HAWAIIAN LANGUAGE & HAWAIIAN STUDIES

(65-66 Credits Total)

  • Students who qualify to double major in Hawaiian Language and Hawaiian Studies must complete the following double major requirements (65-66 credits total).
  • All courses for the double major must earn a grade of “B” or better (not B-) to be acceptable for completing the double major.
  • Students who double major must agree to meet the requirements stipulated by the Memorandum of Agreement Policy on Double Counting Course Credits before being accepted.

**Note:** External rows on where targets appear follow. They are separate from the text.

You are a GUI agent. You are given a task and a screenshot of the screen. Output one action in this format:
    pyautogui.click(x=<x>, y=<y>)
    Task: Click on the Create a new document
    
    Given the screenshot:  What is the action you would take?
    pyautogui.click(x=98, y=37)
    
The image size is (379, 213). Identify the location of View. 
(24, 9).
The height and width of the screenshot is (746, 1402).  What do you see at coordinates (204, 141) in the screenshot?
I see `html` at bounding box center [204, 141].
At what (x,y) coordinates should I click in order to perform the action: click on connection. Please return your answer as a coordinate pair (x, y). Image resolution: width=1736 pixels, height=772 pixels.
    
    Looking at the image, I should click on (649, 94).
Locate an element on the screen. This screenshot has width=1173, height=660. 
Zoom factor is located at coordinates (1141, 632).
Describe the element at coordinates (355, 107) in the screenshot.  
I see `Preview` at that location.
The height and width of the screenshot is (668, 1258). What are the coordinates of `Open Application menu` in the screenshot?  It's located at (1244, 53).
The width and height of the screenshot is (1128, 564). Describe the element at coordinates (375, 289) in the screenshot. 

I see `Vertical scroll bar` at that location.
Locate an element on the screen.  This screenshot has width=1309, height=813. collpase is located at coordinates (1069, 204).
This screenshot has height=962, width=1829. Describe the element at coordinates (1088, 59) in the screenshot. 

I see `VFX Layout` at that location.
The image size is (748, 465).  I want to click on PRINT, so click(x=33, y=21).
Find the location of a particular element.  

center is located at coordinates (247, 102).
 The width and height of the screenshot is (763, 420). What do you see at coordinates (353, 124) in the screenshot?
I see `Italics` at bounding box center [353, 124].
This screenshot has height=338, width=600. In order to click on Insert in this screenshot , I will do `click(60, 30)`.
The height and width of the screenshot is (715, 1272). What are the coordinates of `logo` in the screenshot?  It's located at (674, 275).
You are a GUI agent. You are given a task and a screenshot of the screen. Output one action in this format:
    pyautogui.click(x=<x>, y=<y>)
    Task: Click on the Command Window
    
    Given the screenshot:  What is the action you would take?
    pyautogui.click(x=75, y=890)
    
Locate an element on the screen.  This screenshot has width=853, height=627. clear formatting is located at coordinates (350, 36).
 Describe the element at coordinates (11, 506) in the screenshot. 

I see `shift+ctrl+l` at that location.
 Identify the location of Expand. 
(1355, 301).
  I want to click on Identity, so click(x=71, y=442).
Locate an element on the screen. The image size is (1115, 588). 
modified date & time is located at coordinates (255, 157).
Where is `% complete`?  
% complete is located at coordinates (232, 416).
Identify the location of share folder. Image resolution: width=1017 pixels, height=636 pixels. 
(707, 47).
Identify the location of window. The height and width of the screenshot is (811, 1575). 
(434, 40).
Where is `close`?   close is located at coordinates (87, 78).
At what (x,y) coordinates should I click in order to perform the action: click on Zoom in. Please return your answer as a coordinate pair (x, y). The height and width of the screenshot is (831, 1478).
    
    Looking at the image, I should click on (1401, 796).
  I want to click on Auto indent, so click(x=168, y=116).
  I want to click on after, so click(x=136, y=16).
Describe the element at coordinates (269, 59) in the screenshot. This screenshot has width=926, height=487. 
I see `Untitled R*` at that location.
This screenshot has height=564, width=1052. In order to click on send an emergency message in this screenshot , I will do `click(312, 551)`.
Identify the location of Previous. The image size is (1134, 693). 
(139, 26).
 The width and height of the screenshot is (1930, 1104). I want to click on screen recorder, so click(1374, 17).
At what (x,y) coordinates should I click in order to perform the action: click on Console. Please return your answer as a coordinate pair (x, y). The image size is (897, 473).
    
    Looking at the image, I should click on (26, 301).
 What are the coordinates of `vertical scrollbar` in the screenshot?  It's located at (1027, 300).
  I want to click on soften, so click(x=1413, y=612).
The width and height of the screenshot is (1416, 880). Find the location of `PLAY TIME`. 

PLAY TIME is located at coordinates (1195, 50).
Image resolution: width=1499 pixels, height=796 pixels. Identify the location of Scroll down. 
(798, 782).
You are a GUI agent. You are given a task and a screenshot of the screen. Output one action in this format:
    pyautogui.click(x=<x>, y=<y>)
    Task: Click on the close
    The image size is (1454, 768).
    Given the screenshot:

Hawaiian 301 and Hawaiian 302 are currently required for both majors. The student must declare what major these courses will apply towards meeting the major’s requirements (i.e., either Hawaiian Language or Hawaiian Studies, but NOT BOTH) before the undergraduate degree is awarded. Alternative and appropriate elective courses (300-400 level) must be completed. Furthermore, the student must assign both courses to HAW or HWST and not split the assignment of courses.

Concurrent Majors in Hawaiian Language (or Hawaiian Studies) & Another Discipline

Hawaiʻinuiākea students may opt to be a concurrent major in Hawaiian Language (or Hawaiian Studies) and another academic major (e.g., History) to earn their undergraduate degree.  The university defines concurrent majors as students who earn degrees from two different schools or colleges (e.g., HAW & TIM;  HWST & HIST).

Caution: Not all UHM schools or colleges will approve a concurrent major with Hawaiʻinuiākea.  Individual schools or colleges may determine their concurrent major policies and academic relationships with one another. 

This declaration for a concurrent major should be made after a student has earned 25 credits of successful course work towards the BA with a minimum 3.25 GPA

There are specific course requirements for completing both the BA general education requirements and the concurrent majors requirements.  Completion of a minimum of 30 credits in each degree program is required.  This generally means that the student must plan for more time and more expenses towards degree completion.  Concurrent majors must also maintain a minimum 3.25 GPA overall.

Policy on Double Counting for Concurrent Majors

For concurrent majors, the same courses may not be used to satisfy major requirements in both degree programs, unless the specific course is required by both programs.  In other words, students may not double dip, i.e., use the same course to satisfy major requirements in both degree programs

In general, students must meet all of the requirements for Hawaiian Language (or Hawaiian Studies), their second major (e.g., History) and the BA general education requirements.  Where there is a potential for conflict, the current UH Mānoa policy and regulations stipulated for Concurrent Undergraduate Majors will apply.

Please see your Academic Advisor for applying for a concurrent major and developing a plan of study for meeting the specific requirements and agreements that need to be approved.